Watersheds are sites of interconnection: they link communities, supply our drinking water, and sustain ecosystems. In collaboration with artist Katy DeMent, we assessed the significance of Pittsburgh’s regional watershed system and created a handmade paper watershed map of Pittsburgh. We also engaged with a “Digital Sandbox” created by CivicMapper and 3 Rivers Wet Weather. This interactive augmented reality “sandbox” demonstrated Pittsburgh's unique topography in relation to the regional watershed ecosystem.

WaterWalk: Nine Mile Run

November 14, 2020

Nine Mile Run is almost entirely underground! If you’ve traveled through Wilkinsburg, Edgewood, Swissvale, or the east side of Squirrel Hill, you’ve likely driven over it. While most of NMR was piped into culverts at the turn of the 20th century, one-third was left above ground in Frick Park. WaterWalk: Nine Mile Run traced this daylighted portion of the stream, beginning at the trailhead near Braddock Avenue and flowing 2.2 miles toward the Monongahela River. 
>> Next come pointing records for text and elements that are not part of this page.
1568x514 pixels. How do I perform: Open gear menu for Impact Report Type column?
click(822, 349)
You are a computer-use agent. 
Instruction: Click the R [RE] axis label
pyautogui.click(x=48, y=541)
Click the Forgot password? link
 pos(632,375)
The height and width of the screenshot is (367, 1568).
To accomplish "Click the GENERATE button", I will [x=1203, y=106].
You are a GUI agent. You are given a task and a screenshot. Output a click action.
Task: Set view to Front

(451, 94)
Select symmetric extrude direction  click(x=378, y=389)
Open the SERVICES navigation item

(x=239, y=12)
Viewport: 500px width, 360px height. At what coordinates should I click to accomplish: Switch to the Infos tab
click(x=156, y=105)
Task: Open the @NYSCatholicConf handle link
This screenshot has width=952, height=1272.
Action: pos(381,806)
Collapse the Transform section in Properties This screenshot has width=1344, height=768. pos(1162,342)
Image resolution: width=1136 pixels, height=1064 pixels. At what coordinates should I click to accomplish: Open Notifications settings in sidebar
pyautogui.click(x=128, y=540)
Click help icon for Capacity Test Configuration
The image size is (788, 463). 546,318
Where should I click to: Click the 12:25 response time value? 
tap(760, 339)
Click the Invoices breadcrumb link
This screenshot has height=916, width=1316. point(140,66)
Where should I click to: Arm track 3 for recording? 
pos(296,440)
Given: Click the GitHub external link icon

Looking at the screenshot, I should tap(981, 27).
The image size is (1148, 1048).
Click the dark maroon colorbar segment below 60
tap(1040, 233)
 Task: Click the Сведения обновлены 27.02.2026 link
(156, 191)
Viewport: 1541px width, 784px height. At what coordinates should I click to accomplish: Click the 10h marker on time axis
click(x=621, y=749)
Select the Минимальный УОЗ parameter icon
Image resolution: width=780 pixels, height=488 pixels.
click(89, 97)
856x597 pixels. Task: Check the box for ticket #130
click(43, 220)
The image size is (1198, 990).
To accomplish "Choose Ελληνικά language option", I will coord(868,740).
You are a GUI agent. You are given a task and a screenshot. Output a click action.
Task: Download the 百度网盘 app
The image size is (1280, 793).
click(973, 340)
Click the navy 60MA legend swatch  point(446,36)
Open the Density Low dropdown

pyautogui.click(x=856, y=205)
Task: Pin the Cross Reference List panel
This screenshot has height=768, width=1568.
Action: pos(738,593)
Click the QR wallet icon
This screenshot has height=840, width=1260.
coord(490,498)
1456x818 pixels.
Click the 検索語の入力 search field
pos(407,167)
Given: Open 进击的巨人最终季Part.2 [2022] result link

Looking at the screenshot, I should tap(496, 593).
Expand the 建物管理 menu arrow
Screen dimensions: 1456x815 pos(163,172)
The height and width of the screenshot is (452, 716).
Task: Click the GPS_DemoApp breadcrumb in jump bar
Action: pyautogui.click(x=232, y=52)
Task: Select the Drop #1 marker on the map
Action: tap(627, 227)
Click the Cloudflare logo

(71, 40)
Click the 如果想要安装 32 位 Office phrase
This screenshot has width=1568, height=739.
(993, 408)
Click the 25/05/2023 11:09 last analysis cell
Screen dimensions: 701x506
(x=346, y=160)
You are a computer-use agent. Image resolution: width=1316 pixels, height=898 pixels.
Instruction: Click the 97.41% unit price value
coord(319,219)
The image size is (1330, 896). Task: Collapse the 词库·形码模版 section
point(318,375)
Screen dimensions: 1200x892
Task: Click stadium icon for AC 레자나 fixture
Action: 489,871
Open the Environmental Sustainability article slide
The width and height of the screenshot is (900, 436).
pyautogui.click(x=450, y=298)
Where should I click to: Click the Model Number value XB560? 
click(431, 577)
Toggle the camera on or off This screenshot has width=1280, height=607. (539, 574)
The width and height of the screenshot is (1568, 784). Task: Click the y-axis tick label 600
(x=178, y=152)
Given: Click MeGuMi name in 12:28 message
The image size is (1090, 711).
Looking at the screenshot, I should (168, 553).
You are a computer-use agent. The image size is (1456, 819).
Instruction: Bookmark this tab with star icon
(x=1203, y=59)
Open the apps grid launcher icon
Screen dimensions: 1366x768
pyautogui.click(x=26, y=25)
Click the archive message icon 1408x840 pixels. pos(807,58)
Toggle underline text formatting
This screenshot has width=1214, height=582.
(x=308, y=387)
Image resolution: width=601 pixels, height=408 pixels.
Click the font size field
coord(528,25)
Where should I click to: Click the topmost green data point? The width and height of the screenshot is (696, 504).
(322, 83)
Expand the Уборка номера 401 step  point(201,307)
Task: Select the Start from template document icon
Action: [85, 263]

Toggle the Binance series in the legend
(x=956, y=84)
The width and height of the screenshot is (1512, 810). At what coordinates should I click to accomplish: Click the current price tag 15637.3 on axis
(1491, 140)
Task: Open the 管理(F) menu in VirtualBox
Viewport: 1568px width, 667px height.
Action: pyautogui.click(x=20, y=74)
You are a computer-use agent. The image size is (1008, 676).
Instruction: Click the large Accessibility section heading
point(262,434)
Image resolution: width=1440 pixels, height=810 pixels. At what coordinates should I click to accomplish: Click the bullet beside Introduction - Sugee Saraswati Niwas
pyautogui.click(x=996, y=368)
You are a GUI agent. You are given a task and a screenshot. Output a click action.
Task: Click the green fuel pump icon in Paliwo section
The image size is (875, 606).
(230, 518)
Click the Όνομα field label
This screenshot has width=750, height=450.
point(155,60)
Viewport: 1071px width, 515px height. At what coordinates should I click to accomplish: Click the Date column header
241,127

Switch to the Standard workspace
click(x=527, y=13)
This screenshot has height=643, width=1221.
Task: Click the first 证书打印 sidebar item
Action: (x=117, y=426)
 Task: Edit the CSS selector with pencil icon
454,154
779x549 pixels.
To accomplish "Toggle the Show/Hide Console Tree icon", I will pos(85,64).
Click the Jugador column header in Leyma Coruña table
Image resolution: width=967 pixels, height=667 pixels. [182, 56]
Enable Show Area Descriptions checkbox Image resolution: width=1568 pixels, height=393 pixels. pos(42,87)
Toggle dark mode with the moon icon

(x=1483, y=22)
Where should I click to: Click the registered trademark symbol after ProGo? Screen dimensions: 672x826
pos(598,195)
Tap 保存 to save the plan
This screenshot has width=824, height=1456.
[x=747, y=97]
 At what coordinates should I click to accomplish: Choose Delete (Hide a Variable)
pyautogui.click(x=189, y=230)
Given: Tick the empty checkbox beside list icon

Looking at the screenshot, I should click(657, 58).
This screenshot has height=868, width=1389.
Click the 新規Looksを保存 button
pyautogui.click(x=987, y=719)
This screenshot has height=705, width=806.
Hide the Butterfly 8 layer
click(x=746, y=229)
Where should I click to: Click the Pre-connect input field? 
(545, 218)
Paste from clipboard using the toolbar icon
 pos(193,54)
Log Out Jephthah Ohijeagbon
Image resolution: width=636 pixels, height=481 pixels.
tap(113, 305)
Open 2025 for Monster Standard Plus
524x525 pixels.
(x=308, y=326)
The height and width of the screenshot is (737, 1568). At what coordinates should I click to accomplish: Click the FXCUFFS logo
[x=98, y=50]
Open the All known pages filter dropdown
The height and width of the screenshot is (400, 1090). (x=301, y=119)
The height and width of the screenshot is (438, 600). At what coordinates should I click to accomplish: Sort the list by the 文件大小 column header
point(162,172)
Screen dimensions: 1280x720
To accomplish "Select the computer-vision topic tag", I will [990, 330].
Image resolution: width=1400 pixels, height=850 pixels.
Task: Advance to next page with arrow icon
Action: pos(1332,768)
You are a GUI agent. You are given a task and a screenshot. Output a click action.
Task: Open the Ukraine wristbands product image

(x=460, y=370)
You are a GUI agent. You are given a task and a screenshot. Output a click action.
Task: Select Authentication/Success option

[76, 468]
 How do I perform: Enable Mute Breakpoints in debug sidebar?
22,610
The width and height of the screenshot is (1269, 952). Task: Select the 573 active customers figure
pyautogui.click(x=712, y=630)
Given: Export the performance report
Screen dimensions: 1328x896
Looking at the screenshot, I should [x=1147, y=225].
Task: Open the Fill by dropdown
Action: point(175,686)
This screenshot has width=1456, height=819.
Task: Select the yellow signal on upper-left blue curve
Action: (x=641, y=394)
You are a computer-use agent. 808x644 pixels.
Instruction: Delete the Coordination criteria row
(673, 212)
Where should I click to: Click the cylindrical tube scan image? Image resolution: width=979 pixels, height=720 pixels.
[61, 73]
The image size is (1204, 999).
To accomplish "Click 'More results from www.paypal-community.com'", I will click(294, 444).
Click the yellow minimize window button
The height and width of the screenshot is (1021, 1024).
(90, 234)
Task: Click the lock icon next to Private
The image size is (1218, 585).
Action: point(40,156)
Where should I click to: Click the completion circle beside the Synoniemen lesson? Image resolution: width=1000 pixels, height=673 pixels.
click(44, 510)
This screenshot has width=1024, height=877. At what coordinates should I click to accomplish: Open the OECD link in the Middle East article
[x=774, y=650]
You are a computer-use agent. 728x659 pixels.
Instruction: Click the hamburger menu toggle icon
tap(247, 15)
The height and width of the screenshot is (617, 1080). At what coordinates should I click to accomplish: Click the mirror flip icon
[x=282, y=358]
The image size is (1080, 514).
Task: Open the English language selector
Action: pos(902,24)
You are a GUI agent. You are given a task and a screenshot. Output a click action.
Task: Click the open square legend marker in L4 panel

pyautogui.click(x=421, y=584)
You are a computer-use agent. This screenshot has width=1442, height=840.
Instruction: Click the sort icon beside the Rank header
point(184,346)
As we walked, our collaborators at the Nine Mile Run Watershed Association discussed their ongoing efforts to restore and protect NMR. Also during the walk, Becky Forgrave, a PhD Candidate in Geology and Environmental Studies at the University of Pittsburgh, shared her research testing the stream’s nitrogen levels and water quality. Once on the shore of the Monongahela River, artist Ginger Brooks Takahashi presented a tea ceremony for the protection of intimacy and immunity. We were also joined by Theresa Abalos, a flutist, teaching artist, and writer, who presented a flute performance in conjunction with the tea ceremony, responding to the sounds already present in Duck Hollow.